Tuesday, April 20, 2010

"A CHURCH MARY CAN LOVE"

From Nicholas Kristof's column at the New York Times titled "A Church Mary Can Love":

I heard a joke the other day about a pious soul who dies, goes to heaven, and gains an audience with the Virgin Mary. The visitor asks Mary why, for all her blessings, she always appears in paintings as a bit sad, a bit wistful: Is everything O.K.?

Mary reassures her visitor: “Oh, everything’s great. No problems. It’s just ... it’s just that we had always wanted a daughter.”

That story comes to mind as the Vatican wrestles with the consequences of a patriarchal premodern mind-set: scandal, cover-up and the clumsiest self-defense since Watergate. That’s what happens with old boys’ clubs.
....

The Catholic Church still seems stuck today in that patriarchal rut. The same faith that was so pioneering that it had Junia as a female apostle way back in the first century can’t even have a woman as the lowliest parish priest. Female deacons, permitted for centuries, are banned today.

That old boys’ club in the Vatican became as self-absorbed as other old boys’ clubs, like Lehman Brothers, with similar results. And that is the reason the Vatican is floundering today.
....

Yet there’s another Catholic Church as well, one I admire intensely. This is the grass-roots Catholic Church that does far more good in the world than it ever gets credit for.

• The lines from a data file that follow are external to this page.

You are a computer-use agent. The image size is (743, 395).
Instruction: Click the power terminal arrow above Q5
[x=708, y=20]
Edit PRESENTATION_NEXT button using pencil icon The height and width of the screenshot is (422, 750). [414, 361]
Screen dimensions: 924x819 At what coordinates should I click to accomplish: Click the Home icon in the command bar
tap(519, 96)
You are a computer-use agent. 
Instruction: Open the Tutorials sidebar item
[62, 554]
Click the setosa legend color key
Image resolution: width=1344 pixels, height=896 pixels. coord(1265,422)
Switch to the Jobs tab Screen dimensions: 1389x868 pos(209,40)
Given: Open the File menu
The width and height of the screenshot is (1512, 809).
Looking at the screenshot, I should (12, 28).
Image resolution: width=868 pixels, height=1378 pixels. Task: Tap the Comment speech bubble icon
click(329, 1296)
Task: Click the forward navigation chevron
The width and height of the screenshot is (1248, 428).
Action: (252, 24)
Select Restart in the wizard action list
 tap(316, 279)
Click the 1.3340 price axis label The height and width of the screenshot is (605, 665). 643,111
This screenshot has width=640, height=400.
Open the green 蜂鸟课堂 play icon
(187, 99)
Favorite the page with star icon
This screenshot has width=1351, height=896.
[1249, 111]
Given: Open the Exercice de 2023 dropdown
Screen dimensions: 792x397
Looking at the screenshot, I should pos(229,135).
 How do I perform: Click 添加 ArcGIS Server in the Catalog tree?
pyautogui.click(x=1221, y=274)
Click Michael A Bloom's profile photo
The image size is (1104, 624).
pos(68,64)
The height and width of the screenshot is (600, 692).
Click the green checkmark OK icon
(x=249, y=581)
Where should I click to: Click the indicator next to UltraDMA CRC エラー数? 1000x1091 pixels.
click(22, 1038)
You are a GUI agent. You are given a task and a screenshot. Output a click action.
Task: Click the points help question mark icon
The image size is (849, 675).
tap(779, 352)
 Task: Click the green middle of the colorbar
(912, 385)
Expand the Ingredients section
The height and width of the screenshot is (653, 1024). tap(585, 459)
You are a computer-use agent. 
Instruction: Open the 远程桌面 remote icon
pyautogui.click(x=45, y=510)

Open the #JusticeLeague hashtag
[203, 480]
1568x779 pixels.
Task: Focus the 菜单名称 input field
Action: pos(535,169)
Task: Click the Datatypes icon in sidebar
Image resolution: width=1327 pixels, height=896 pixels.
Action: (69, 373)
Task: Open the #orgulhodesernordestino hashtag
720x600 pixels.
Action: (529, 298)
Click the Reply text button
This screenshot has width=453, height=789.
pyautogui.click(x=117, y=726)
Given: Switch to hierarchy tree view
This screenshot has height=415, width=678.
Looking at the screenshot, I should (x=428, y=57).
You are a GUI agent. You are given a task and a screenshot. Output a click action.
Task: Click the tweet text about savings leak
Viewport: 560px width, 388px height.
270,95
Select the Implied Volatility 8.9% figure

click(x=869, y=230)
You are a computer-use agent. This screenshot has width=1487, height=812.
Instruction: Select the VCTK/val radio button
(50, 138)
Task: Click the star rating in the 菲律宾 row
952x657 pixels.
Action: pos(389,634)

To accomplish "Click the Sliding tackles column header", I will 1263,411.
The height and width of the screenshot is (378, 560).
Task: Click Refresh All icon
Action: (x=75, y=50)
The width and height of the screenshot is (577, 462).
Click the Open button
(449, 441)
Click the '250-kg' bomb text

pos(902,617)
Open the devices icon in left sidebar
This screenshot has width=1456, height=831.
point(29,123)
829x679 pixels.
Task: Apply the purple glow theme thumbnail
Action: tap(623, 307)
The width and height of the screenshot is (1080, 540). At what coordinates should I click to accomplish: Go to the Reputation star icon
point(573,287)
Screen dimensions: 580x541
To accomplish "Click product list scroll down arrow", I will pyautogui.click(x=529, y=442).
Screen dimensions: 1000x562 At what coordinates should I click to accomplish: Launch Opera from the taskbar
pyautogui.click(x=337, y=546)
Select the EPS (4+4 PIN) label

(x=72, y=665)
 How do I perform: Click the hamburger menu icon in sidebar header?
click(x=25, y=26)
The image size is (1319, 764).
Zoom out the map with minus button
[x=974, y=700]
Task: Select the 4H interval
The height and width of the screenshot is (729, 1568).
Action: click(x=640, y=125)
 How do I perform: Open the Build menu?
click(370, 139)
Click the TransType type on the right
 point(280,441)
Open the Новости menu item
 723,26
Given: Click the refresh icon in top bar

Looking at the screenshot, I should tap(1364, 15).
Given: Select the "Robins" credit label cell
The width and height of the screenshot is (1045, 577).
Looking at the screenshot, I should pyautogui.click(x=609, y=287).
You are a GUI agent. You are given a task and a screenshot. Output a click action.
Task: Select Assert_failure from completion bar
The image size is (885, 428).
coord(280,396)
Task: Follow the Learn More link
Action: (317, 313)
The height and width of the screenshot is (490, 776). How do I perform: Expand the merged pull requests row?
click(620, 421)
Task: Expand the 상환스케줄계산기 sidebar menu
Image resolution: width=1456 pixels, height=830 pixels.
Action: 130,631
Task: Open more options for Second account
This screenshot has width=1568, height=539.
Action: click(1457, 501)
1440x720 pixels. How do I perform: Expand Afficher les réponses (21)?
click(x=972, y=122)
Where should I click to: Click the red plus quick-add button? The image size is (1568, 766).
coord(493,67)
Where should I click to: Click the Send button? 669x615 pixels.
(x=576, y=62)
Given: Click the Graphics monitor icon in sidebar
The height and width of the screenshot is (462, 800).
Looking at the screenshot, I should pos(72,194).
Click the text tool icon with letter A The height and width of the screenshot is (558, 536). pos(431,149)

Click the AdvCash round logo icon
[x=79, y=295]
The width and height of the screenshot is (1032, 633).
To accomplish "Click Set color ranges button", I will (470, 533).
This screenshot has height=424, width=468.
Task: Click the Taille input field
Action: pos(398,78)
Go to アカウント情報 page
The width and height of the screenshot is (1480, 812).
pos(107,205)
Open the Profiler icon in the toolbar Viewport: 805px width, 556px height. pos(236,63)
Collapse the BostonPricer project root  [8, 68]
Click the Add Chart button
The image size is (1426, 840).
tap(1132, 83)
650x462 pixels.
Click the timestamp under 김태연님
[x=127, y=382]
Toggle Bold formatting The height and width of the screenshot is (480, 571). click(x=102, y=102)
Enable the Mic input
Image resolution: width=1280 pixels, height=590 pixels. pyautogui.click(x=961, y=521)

This is the church that supports extraordinary aid organizations like Catholic Relief Services and Caritas, saving lives every day, and that operates superb schools that provide needy children an escalator out of poverty.

This is the church of the nuns and priests in Congo, toiling in obscurity to feed and educate children. This is the church of the Brazilian priest fighting AIDS who told me that if he were pope, he would build a condom factory in the Vatican to save lives.

This is the church of the Maryknoll Sisters in Central America and the Cabrini Sisters in Africa. There’s a stereotype of nuns as stodgy Victorian traditionalists. I learned otherwise while hanging on for my life in a passenger seat as an American nun with a lead foot drove her jeep over ruts and through a creek in Swaziland to visit AIDS orphans. After a number of encounters like that, I’ve come to believe that the very coolest people in the world today may be nuns.

Yes, there is the other Catholic Church, the church which does not get the headines, the church in which my family and friends remain and which they don't even recognize when they read the headlines, the church that serves the least amongst us, not only in mission fields abroad, but mission fields here at home, and carries on with the work of the Gospel in spite of the failures of their leadership.

To my family and friends within the Roman Catholic Church who remain to do the work of the Lord, I offer you my prayers, my encouragement, and my support. If I could ask one thing of you, and I freely admit that I, as an outsider, have no right to ask anything of you, and yet I am bold to do so: Please do not feel compelled to defend the indefensible. Tell me about your church on the ground. Tell me about your ministries. I see in my own town that God's kingdom is brought into reality right here and right now by faithful members of the Body of Christ, who are also faithful members of the Roman Catholic Church. Tell me your stories, for I know the good news is plentiful.

4 comments:

  1. I’ve come to believe that the very coolest people in the world today may be nuns.

    I think he may well be right.

    I like the comparison of the RCC with Lehman Brothers.

    ReplyDelete
  2. It's a lovely column. I figured it was past time to give credit where credit is due.

    Is the Vatican a religious institution, a state, or a corporation?